South Pacific Years: Building Criminology in Fiji

In 1993, while accompanying my spouse during Fulbright-sponsored doctoral research in the South Pacific, I accepted an appointment to teach Sociology at the University of the South Pacific, a regional institution serving students from twelve Pacific Island nations. There I worked alongside outstanding Pacific scholars including Epeli Hau’ofa, Vijay Naidu, Nii-K Plange, Simione Durutalo, Michael Monsell-Davis, Ropate Qalo, and Stephen Ratuva.

I arrived in Fiji at a time when the nation was confronting rising rates of crime and delinquency. Assigned to teach a course on crime and deviance but lacking a suitable local textbook, I undertook the task of producing one. Employing methodological triangulation, I combined archival research, official records, interviews with criminal justice professionals, and primary fieldwork. I interviewed legal luminaries such as Supreme Court Justice Daniel Fatiaki, Nazhat Shameem, and Sekove Naqiolevu, while making extensive use of the Fiji Archives and University of the South Pacific collections.

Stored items
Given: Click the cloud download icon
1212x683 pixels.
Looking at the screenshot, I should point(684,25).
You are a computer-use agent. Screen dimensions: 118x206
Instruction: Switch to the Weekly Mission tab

**What you should do**
Could you go on with the account of building criminology in Fiji from where it stops? None of the stored data is needed.

**Result for this task**
Within a year, I published the 268-page volume Crime, Deviance and Delinquency in Fiji. The book was launched by Sir Moti Tikaram, then Chief Justice of Fiji, before an audience that included dignitaries and members of the diplomatic corps. A year later, I published Violent Encounters: A Study of Homicide Patterns in Fiji, a comprehensive analysis of 269 homicide cases over an eleven-year period.

I was retained by Fiji’s Ministry of Home Affairs as Consulting Criminologist and resource person for a South Pacific-wide conference on crime prevention and control. I was commissioned to edit the conference proceedings. During this period, I was interviewed widely in the national media, invited to speak before criminal justice agencies, and mentored students, many of whom later rose to prominence in the region.

07

Suicide Prevention Research in Fiji

By the time I arrived in Fiji, the nation was also grappling with elevated suicide mortality. My proposal to undertake a comprehensive study of the phenomenon secured university and government support. In the summer of 1994, I led a research team in conducting a nationwide attitudinal survey on suicidal behavior among residents of Viti Levu and Vanua Levu. The findings, together with policy recommendations for suicide prevention and control, were later published in monograph form.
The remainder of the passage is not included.